The product management triad
sjohnson@pragmaticmarketing.com
How many product managers do you need? What are their roles in the company? Is product management a support role for sales or marketing communications or development? I'm often asked to contrast product management, product marketing, program management and other titles in a high-tech company. All are poorly understood and are defined differently everywhere I go.
An ideal solution for many companies is the "product management triad."
Some people have a natural affinity for development, others for sales and marketing communications, and others prefer to work on business issues. Finding these three orientations in one person is an almost impossible task. Instead, perhaps we should find three different people with these skills and have them work as a team.

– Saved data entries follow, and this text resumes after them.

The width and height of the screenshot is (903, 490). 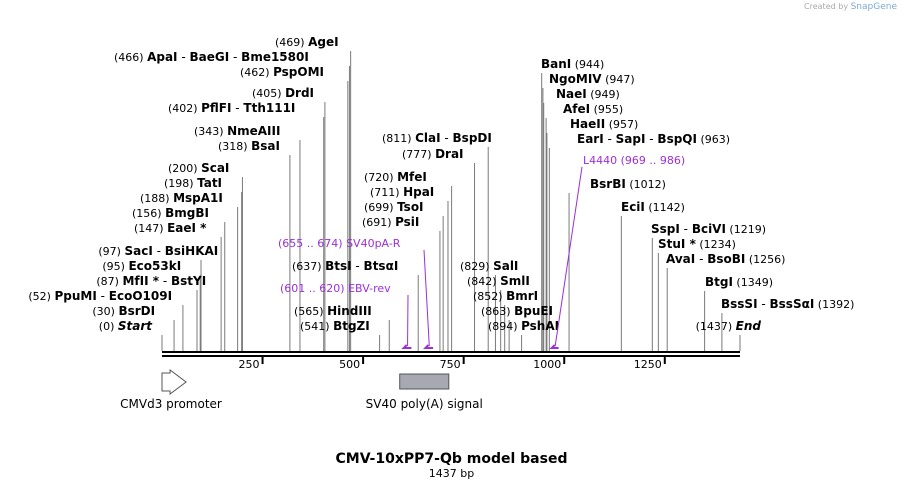 What do you see at coordinates (697, 244) in the screenshot?
I see `site-stui-label: StuI * (1234)` at bounding box center [697, 244].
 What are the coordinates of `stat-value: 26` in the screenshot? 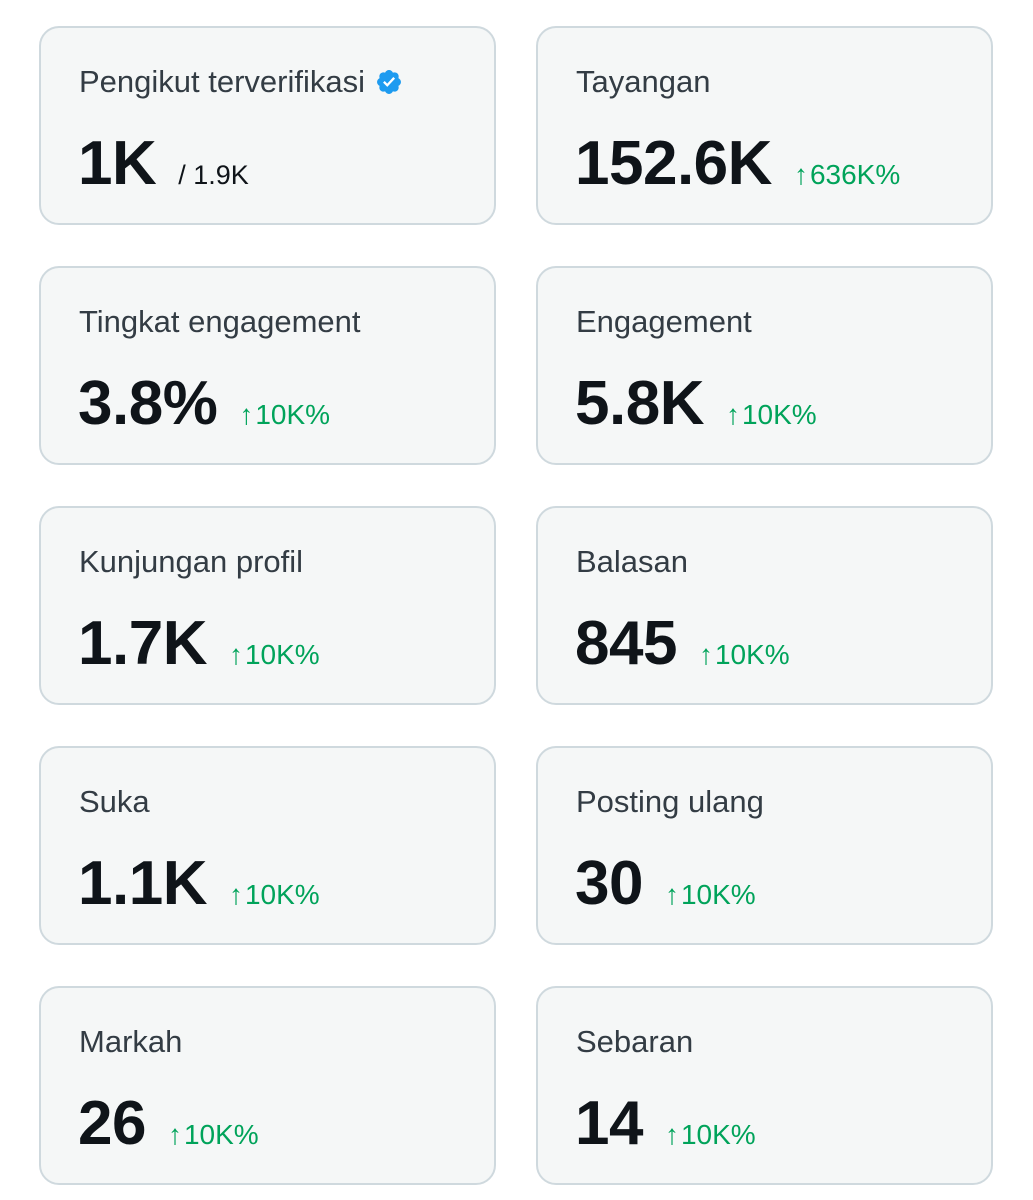 It's located at (112, 1124).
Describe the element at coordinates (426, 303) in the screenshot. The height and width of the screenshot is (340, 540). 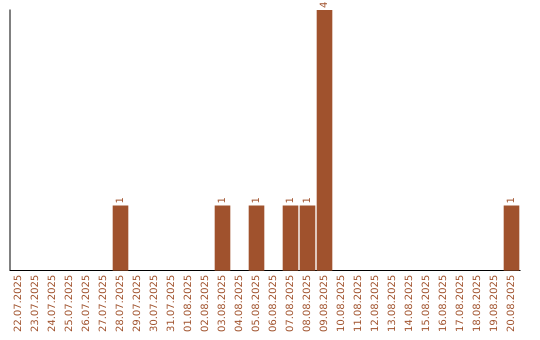
I see `x-tick-label: 15.08.2025` at that location.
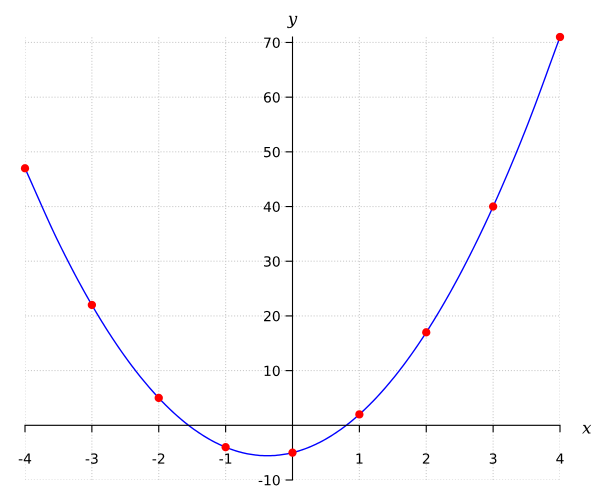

Start with a business-oriented, senior product manager. Make this person a Director, or a Product Line Manager (PLM). Now add a development-oriented Technical Product Manager (TPM) and a sales-oriented Product Marketing Manager (PMM). Have the TPM and the PMM report to the PLM.

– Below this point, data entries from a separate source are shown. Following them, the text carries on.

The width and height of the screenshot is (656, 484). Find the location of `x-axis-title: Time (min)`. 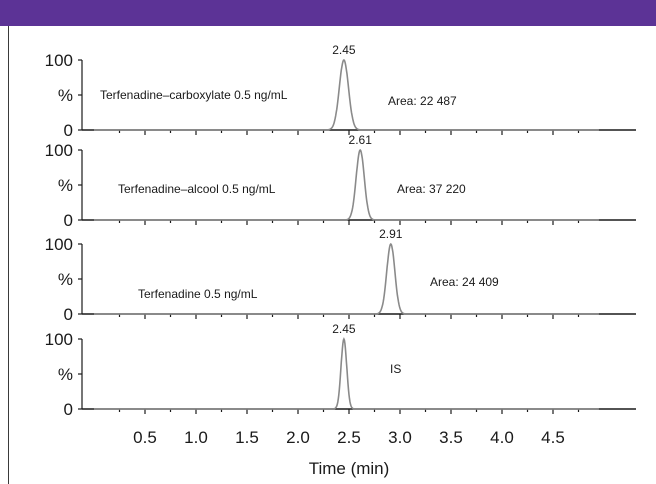

x-axis-title: Time (min) is located at coordinates (350, 468).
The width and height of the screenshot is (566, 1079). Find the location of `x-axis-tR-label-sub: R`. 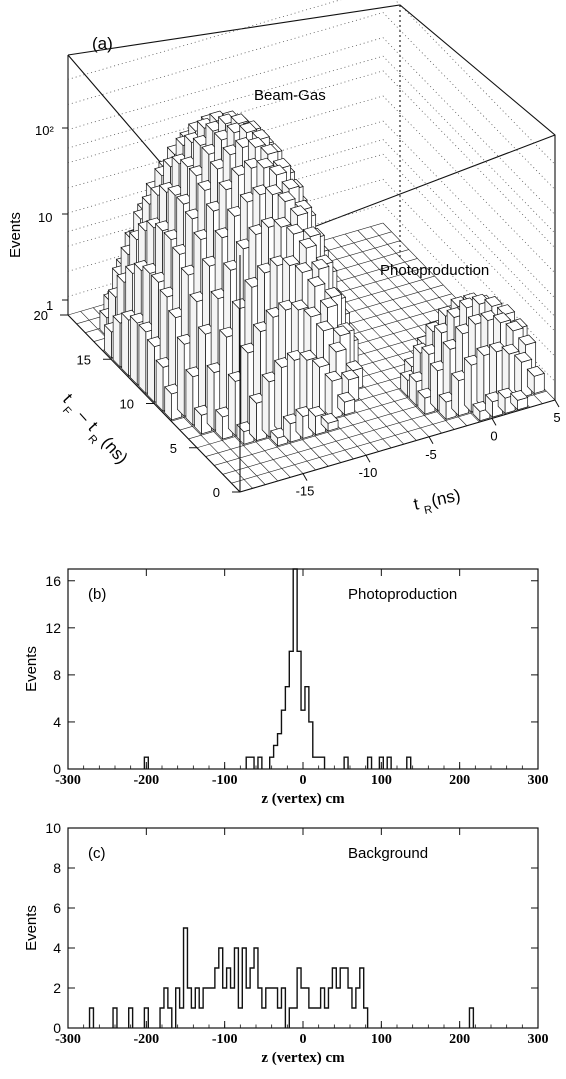

x-axis-tR-label-sub: R is located at coordinates (428, 510).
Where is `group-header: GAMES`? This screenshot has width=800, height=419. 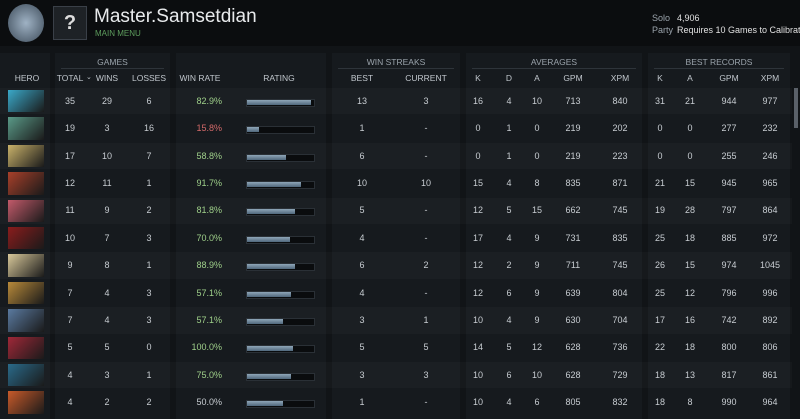
group-header: GAMES is located at coordinates (112, 62).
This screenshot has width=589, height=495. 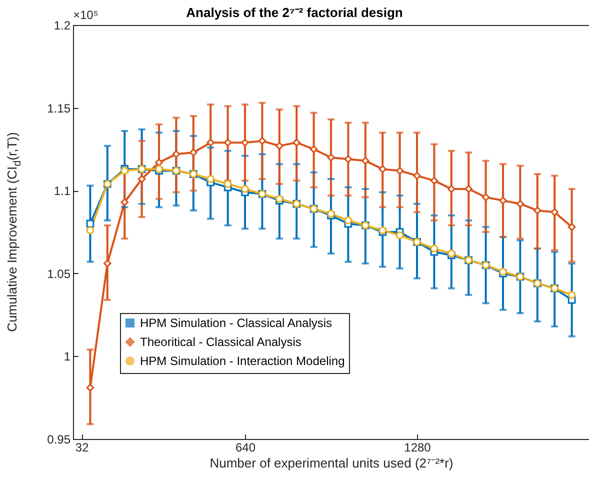 I want to click on legend-label: HPM Simulation - Interaction Modeling, so click(x=242, y=361).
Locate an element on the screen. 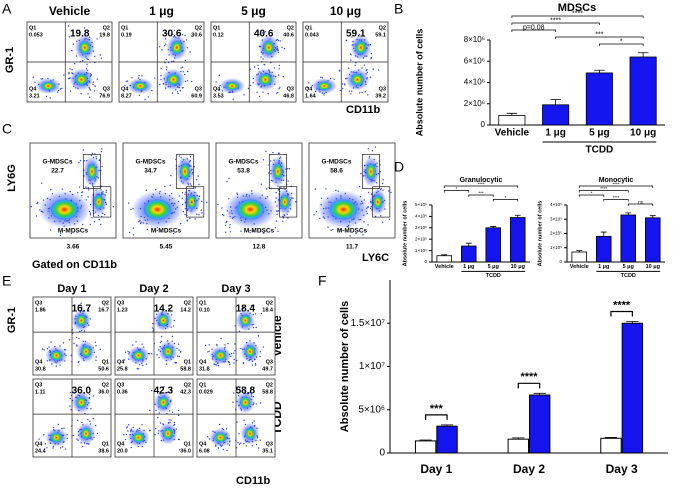  y-tick-label: 5×10⁶ is located at coordinates (421, 204).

One company had nine product managers and nine products, one product manager per product. Yet the sales people hated some of the product managers and loved others. The ones that the sales people loved were hated by developers. So we created three product lines with a Product Line Manager for each and then assigned a TPM and PMM to each product line. The result is a complete coverage for each product line. We have one person concentrating on product strategy and the business of the product line, while another works with development to build the best product, and another takes the product message to the channel by working with marcom and the sales force.